_Data extract_
------------------------------------
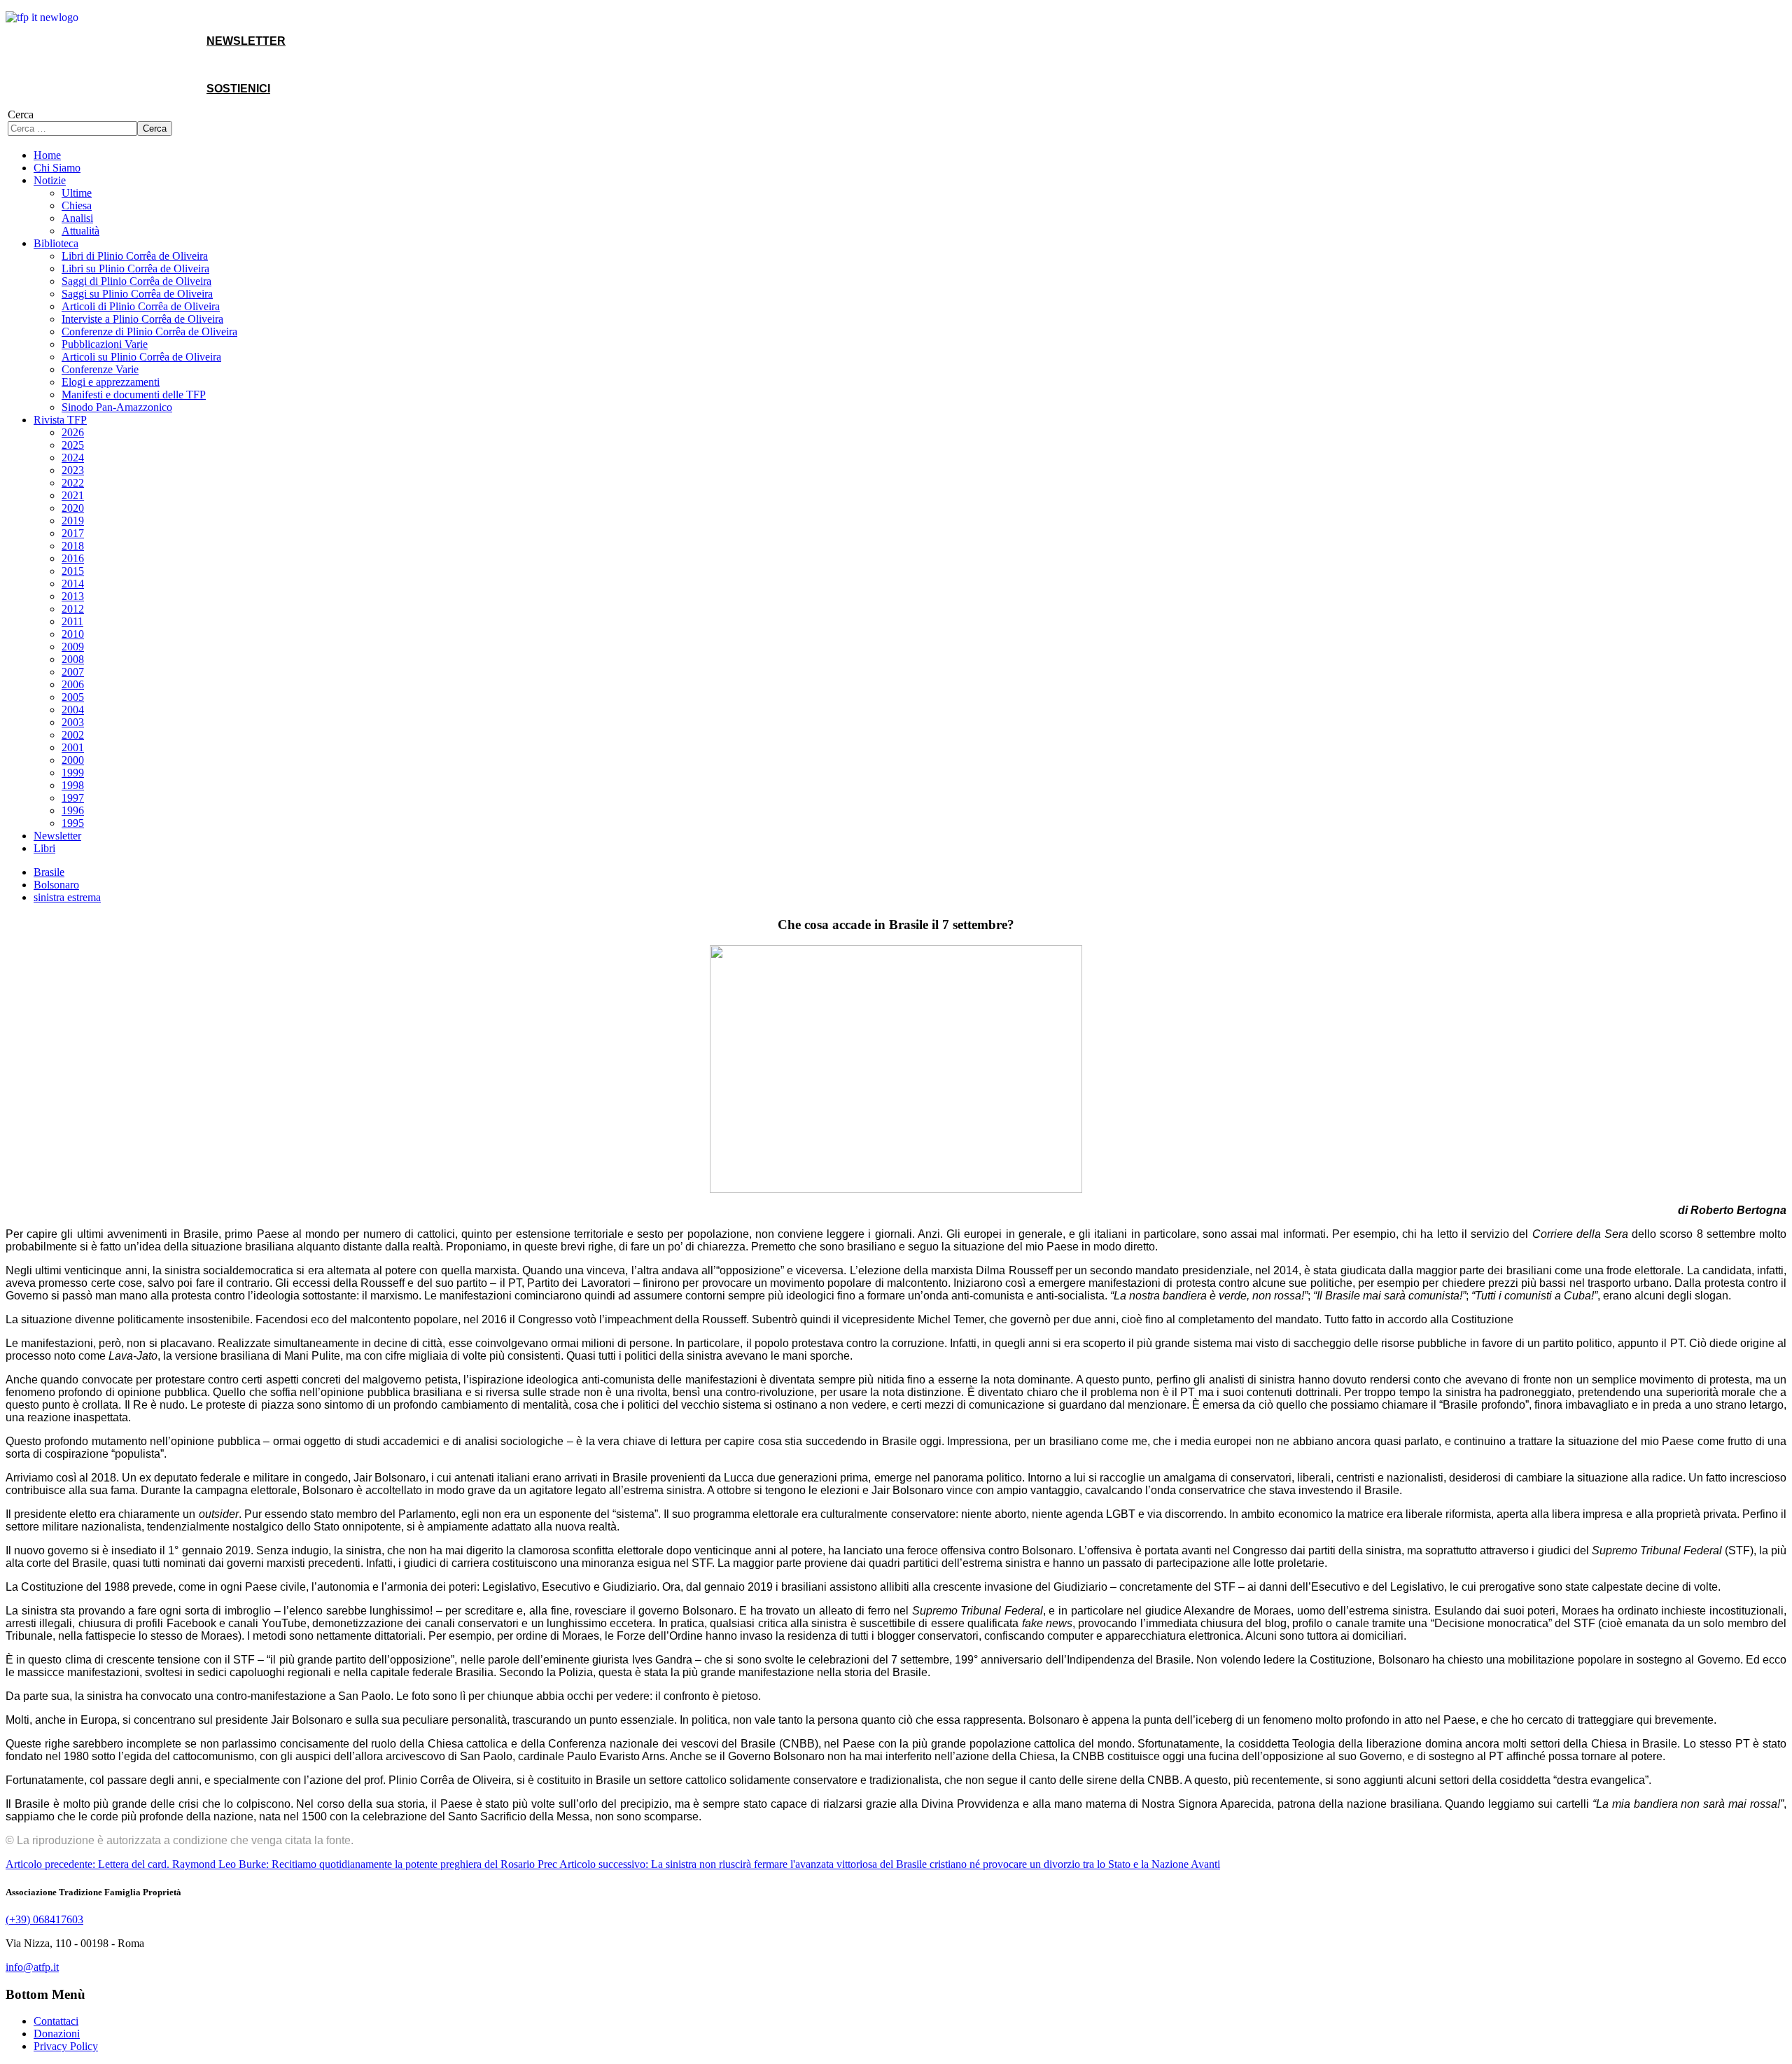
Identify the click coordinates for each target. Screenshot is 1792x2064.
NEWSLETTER (246, 41)
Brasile (49, 872)
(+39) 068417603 (44, 1919)
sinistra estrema (67, 897)
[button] (50, 180)
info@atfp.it (32, 1967)
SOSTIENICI (238, 89)
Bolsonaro (56, 885)
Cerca (21, 114)
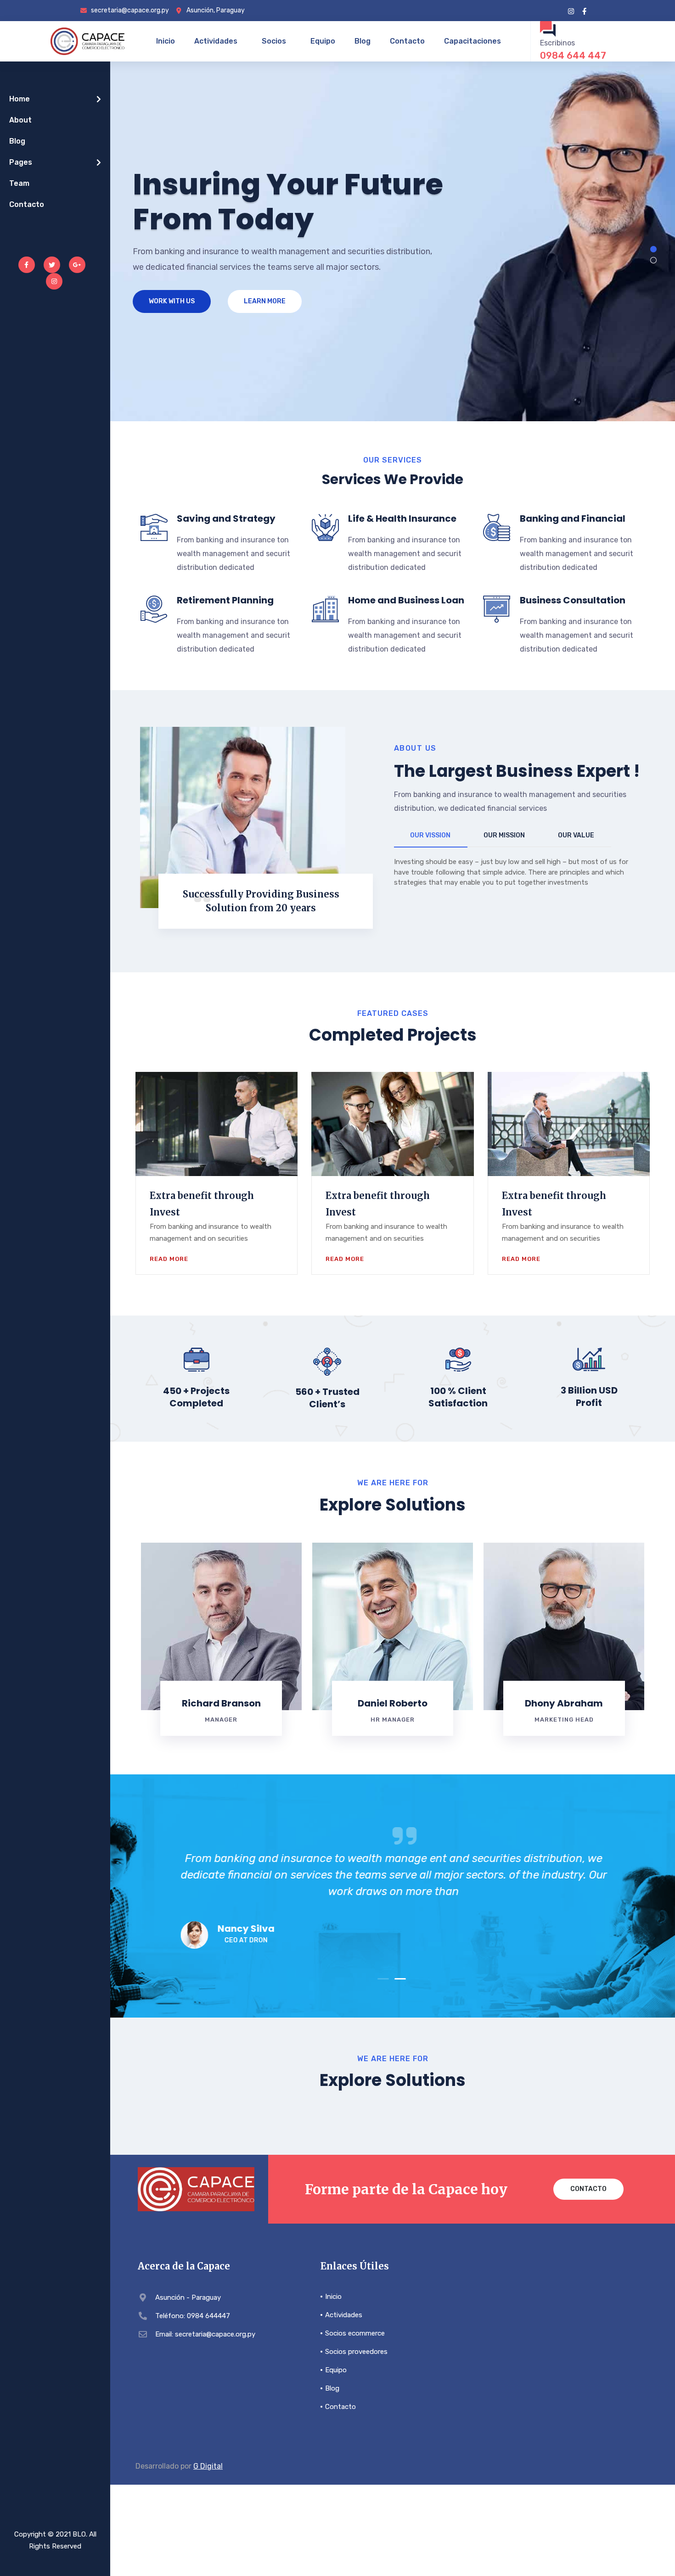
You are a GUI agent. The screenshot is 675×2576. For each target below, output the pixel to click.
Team (19, 183)
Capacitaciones (472, 41)
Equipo (322, 41)
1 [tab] (383, 1978)
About (20, 120)
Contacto (407, 41)
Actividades (215, 41)
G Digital (208, 2466)
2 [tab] (400, 1978)
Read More (169, 1258)
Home (19, 99)
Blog (362, 41)
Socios (274, 41)
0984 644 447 (573, 55)
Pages (20, 162)
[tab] (430, 836)
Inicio (165, 41)
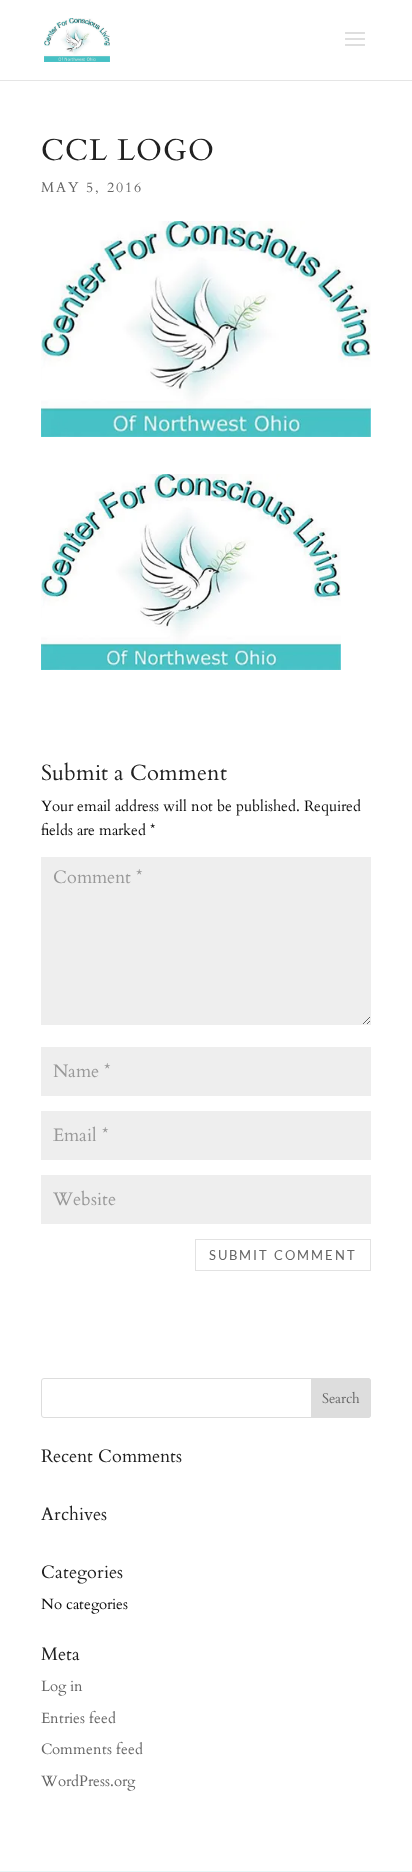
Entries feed (78, 1718)
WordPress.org (88, 1781)
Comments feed (92, 1749)
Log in (62, 1686)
------------------------------------
_Problem statement_
Give the records again exactly, pictures left out.

_Answer area_
Identify the click coordinates for each target. Screenshot is 1792x2064.
NEWSLETTER (246, 41)
Brasile (49, 872)
(+39) 068417603 (44, 1919)
sinistra estrema (67, 897)
[button] (50, 180)
info@atfp.it (32, 1967)
SOSTIENICI (238, 89)
Bolsonaro (56, 885)
Cerca (21, 114)
You are a GUI agent. The screenshot is 675×2576. For each target below, output the pixel to click.
Team (19, 183)
Capacitaciones (472, 41)
Equipo (322, 41)
1 [tab] (383, 1978)
About (20, 120)
Contacto (407, 41)
Actividades (215, 41)
G Digital (208, 2466)
2 [tab] (400, 1978)
Read More (169, 1258)
Home (19, 99)
Blog (362, 41)
Socios (274, 41)
0984 644 447 (573, 55)
Pages (20, 162)
[tab] (430, 836)
Inicio (165, 41)
Entries feed (78, 1718)
WordPress.org (88, 1781)
Comments feed (92, 1749)
Log in (62, 1686)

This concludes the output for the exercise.